Pfizer submitted a marketing application for the COVID-19 meningitis vaccine in October 2015, but the submission was not accepted until this January. The C. difficile outbreak that year in which patients were infected with meningitis C caused another surge of interest in the issue, said Dr. David Nieman, a cancer epidemiologist at University of Pennsylvania, who is not affiliated with the report. The FDA requested more information about this vaccine and its coverage in children ages 5 to 11 before the application could be submitted, Pfizer said.
“Right from the get-go, we recognized that there were ongoing meningitis outbreaks and there was a continuing need for more vaccines,” Nieman said.

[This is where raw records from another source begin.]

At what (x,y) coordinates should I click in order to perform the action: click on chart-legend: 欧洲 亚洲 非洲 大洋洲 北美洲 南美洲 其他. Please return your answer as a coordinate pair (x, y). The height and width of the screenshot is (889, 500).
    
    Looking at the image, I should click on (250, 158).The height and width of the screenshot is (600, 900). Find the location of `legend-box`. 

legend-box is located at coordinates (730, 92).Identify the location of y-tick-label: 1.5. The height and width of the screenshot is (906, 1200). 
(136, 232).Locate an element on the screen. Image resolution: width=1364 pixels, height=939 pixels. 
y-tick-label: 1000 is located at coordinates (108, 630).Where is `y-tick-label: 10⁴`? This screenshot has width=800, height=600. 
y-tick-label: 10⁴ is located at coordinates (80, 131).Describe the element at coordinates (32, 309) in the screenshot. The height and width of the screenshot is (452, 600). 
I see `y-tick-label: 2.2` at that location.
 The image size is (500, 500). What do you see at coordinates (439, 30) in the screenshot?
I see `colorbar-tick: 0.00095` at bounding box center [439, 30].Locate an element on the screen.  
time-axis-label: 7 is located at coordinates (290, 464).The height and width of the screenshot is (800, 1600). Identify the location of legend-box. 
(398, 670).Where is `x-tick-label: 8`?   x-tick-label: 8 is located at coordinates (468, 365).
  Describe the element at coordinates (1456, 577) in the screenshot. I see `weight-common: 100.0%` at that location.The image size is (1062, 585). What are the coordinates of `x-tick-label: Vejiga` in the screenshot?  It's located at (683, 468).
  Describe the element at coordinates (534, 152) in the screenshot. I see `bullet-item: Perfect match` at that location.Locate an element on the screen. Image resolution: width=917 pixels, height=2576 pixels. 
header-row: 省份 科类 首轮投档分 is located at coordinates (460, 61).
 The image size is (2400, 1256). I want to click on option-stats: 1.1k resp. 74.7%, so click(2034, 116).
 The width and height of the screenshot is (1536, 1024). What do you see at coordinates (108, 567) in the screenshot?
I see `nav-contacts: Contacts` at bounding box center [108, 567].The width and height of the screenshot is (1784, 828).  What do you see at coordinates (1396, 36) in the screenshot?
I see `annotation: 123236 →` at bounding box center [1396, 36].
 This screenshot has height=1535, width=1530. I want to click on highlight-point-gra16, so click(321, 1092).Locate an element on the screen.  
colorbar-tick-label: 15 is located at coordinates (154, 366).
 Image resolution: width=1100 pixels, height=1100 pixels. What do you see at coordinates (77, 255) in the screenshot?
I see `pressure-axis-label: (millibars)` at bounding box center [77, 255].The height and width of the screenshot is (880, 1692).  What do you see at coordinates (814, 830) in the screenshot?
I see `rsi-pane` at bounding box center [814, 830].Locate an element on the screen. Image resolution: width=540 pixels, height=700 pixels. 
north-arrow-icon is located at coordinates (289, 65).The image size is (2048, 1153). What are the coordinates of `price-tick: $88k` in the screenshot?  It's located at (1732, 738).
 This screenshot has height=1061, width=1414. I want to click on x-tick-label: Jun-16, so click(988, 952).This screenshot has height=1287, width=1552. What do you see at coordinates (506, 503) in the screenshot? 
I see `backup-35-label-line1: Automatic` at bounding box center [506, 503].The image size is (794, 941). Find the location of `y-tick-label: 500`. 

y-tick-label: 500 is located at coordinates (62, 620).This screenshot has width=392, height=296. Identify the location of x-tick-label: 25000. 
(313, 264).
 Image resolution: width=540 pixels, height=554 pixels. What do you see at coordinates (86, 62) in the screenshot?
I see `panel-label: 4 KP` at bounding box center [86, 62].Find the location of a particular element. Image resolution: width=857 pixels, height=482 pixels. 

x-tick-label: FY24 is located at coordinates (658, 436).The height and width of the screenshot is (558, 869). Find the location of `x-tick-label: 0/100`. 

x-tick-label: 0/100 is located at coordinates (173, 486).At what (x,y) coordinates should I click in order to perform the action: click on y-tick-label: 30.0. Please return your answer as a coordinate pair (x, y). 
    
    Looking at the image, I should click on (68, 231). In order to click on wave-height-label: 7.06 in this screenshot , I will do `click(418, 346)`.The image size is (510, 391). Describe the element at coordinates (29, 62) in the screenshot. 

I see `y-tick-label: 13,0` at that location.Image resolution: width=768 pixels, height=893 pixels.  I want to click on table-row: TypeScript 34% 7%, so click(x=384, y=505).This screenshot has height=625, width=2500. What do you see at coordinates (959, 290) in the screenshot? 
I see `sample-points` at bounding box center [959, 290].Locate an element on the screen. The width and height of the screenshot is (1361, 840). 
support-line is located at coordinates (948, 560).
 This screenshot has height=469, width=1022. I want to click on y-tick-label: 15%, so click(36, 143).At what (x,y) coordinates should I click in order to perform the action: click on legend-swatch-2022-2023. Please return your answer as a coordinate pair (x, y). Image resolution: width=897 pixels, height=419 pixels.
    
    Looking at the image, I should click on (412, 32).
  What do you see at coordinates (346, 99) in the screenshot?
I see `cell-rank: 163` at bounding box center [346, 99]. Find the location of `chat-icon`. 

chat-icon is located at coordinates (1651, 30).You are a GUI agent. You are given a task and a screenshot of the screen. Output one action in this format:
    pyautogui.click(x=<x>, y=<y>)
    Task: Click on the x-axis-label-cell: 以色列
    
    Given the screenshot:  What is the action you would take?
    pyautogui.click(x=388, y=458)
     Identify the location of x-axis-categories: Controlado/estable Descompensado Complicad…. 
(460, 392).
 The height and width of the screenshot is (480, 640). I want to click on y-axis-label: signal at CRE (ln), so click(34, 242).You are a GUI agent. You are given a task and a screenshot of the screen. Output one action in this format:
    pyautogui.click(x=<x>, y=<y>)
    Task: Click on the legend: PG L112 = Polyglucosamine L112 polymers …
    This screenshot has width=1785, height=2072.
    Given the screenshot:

Dr. Jane Seward, director of the global meningitis B program at the Centers for Disease Control and Prevention, said the CDC has been working with Pfizer for years to identify treatment and prevent strategies for meningitis C. Seward said health departments may make decisions about whether to continue administering COVID-19 and the CBIA vaccine, another meningitis C vaccine recommended by the CDC.
“Since the availability of the CBIA vaccine, we’ve seen cases of meningitis C in children drop by about 70 percent,” Seward said. “The results of the COVID-19 meningitis vaccine’s efficacy and safety demonstrate the importance of the CBIA vaccine in providing two doses of meningitis C vaccine to kids.”
Children who received the COVID-19 meningitis vaccine’s first dose will see an immediate 50 percent decrease in the risk of meningitis C, Pfizer said. The vaccine’s effectiveness — or its ability to eliminate the disease — is estimated at 75 percent within three months of vaccination. And children who receive the second dose will see a 50 percent decrease in their risk of meningitis C.
What happens to families who get a prescription to vaccinate children against meningitis C is usually unrelated to the actual vaccine or to side effects, Pfizer said.